Après elle, nous étudierons les vices opposés (Q. 138).
- La persévérance est-elle une vertu ?
- Fait-elle partie de la force ?
- Quel rapport a-t-elle avec la constance ?
- A-t-elle besoin du secours de la grâce ?
Objections
1. Il semble que non, parce que, selon Aristote « la continence est plus importante que la persévérance ». « Mais la continence n'est pas une vertu », dit-il aussi. Donc la persévérance n'est pas une vertu.
2. « La vertu est ce qui fait vivre droitement » selon S. Augustin. Mais lui-même dit aussi : « On ne peut appeler persévérant aucun homme tant qu'il vit et qu'il n'a pas persévéré jusqu'à la mort. »
3. « Tenir ferme » dans l'œuvre vertueuse est requis pour toute vertu selon Aristote. Mais cela ressortit à la fonction de la persévérance, car Cicéron définit celle-ci : « Demeurer ferme et constant pour un motif bien considéré. » Donc la persévérance n'est pas une vertu spéciale, mais une condition de toute vertu.

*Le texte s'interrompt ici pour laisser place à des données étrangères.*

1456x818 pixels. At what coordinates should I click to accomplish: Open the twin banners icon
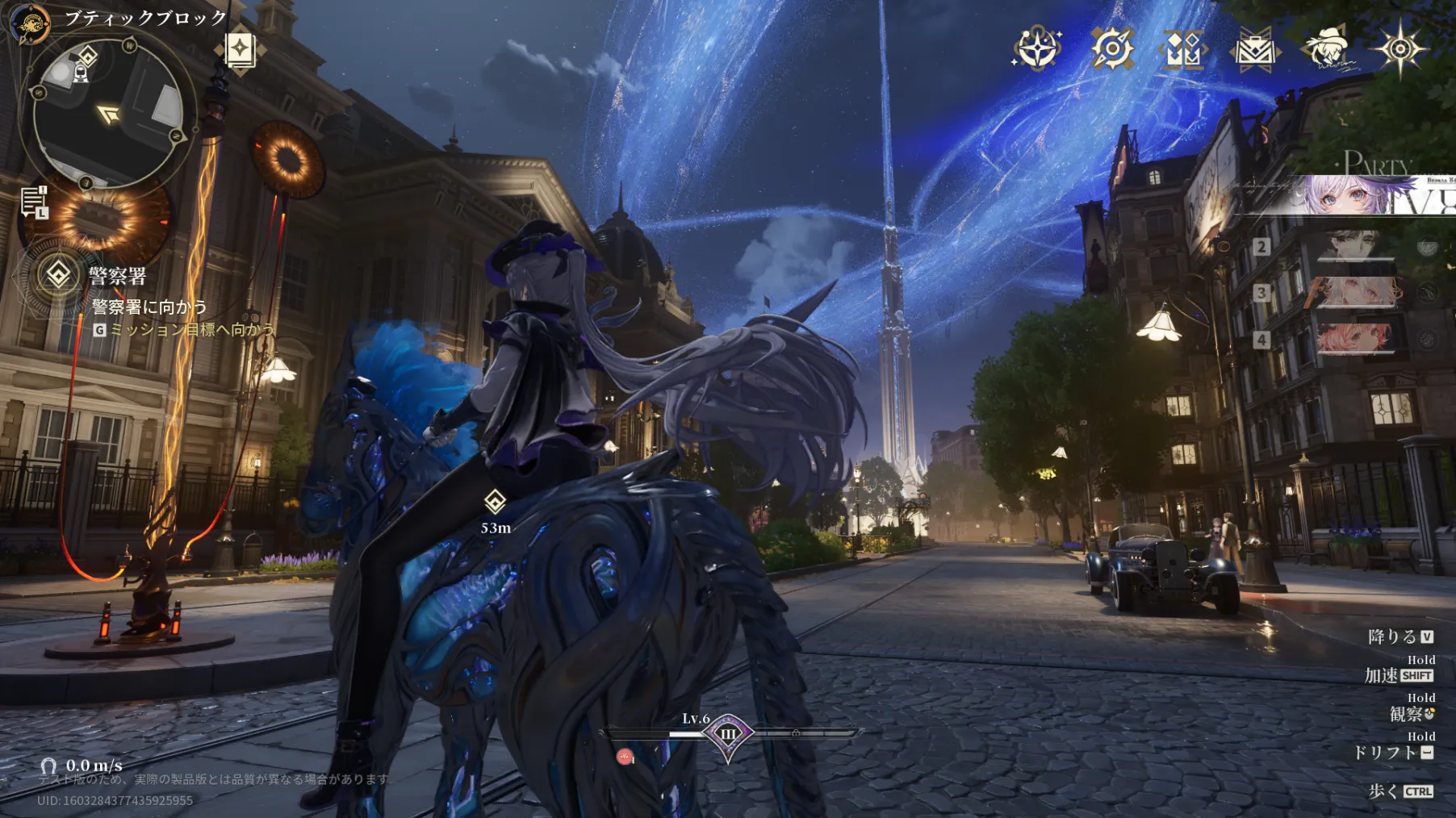coord(1183,50)
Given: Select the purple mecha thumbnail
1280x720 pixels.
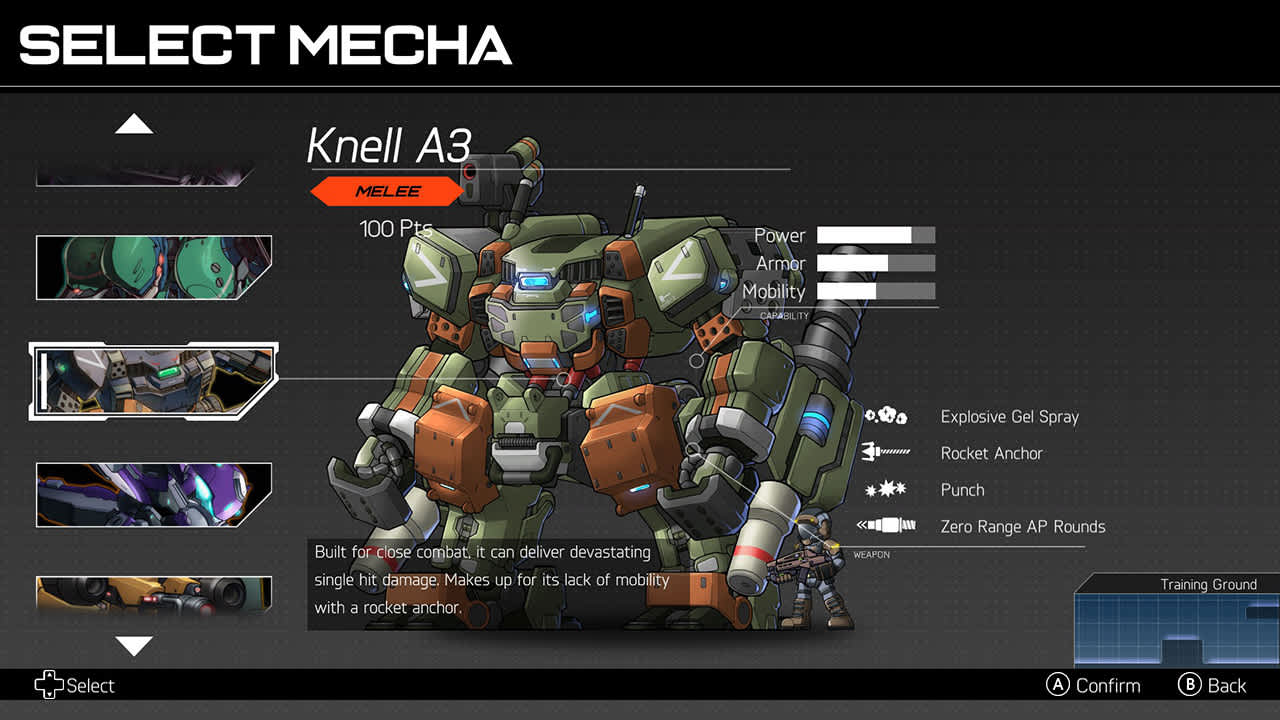Looking at the screenshot, I should click(x=153, y=494).
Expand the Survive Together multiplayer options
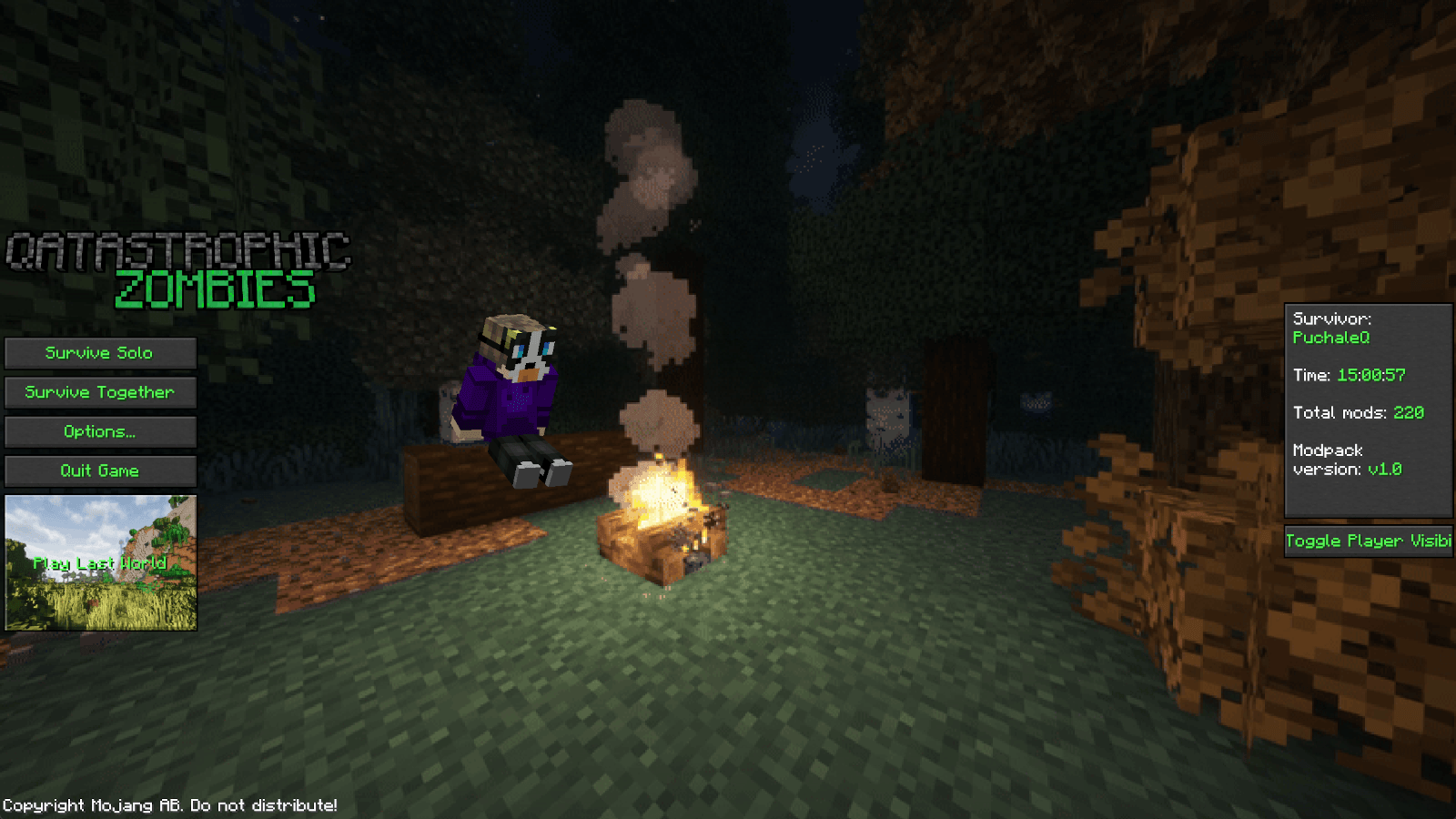Screen dimensions: 1456x819 coord(100,392)
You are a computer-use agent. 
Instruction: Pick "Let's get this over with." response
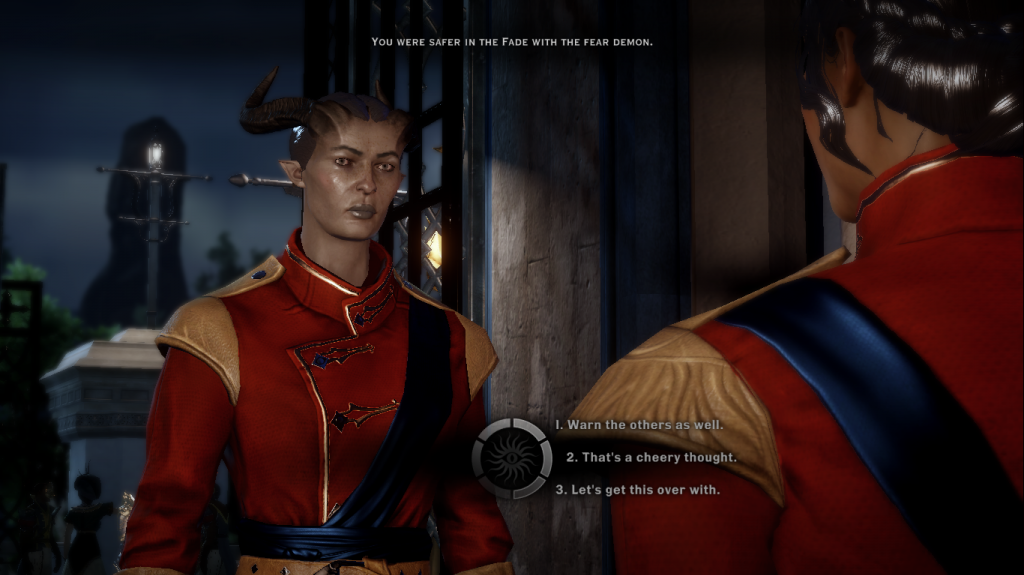(637, 490)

En sens contraire, Andronicus affirme : « La persévérance est l'habitus concernant les choses auxquelles il faut s'attacher ou non, et celles qui sont indifférentes. » Mais un habitus qui nous ordonne à bien faire quelque chose, ou à l'omettre, est une vertu. Donc la persévérance est une vertu.
Réponse
D'après Aristote « la vertu concerne le difficile et le bien ». C'est pourquoi, lorsqu'il se présente une raison spéciale de bonté ou de difficulté, il y a une vertu spéciale. Or l'œuvre de la vertu peut comporter de la bonté et de la difficulté pour deux motifs. D'une part à cause de l'espèce même de l'acte qui tient à la raison de son objet propre. D'autre part à cause d'une durée prolongée, car le fait même de s'obstiner longtemps à une tâche difficile présente une difficulté spéciale. C'est pourquoi s'attacher à un bien jusqu'à son achèvement ressortit à une difficulté spéciale. On sait que la tempérance et la force sont des vertus spéciales parce que l'une gouverne les plaisirs du toucher, ce qui est de soi difficile, et l'autre gouverne les craintes et les audaces concernant les dangers mortels, ce qui est également difficile de soi. Et de même la persévérance est une vertu spéciale à laquelle il appartient, dans l'une ou l'autre œuvre vertueuse, de résister longuement si c'est nécessaire.
Solutions
1. Aristote entend ici la persévérance au sens où l'on persévère dans des actions où il est très difficile de tenir bon longtemps. Or il n'est pas difficile de supporter longtemps des événements heureux, mais des maux. Or les maux que sont les dangers mortels ne sont généralement pas à supporter longtemps parce que, le plus souvent, ils passent vite. Aussi n'est-ce pas à leur sujet qu'on loue le plus la persévérance. Parmi les autres maux, les principaux sont ceux qui s'opposent aux plaisirs du toucher, parce que de tels maux sont envisagés à propos des nécessités de la vie, par exemple le manque d'aliments ou d'autres ressources, qui parfois demanderont à être supportés longtemps. Ce n'est pas une difficulté pour celui qui n'en retire pas beaucoup de tristesse et qui ne prend pas un grand plaisir dans les biens opposés : on le voit chez l'homme tempérant, en qui ces passions ne sont pas violentes. Mais cela est extrêmement difficile chez celui que ces passions touchent vivement, car il n'a pas la vertu parfaite qui peut modifier ces passions. C'est pourquoi, si l'on prend la persévérance de cette façon, elle n'est pas une vertu parfaite mais, dans le genre vertu, un être inachevé.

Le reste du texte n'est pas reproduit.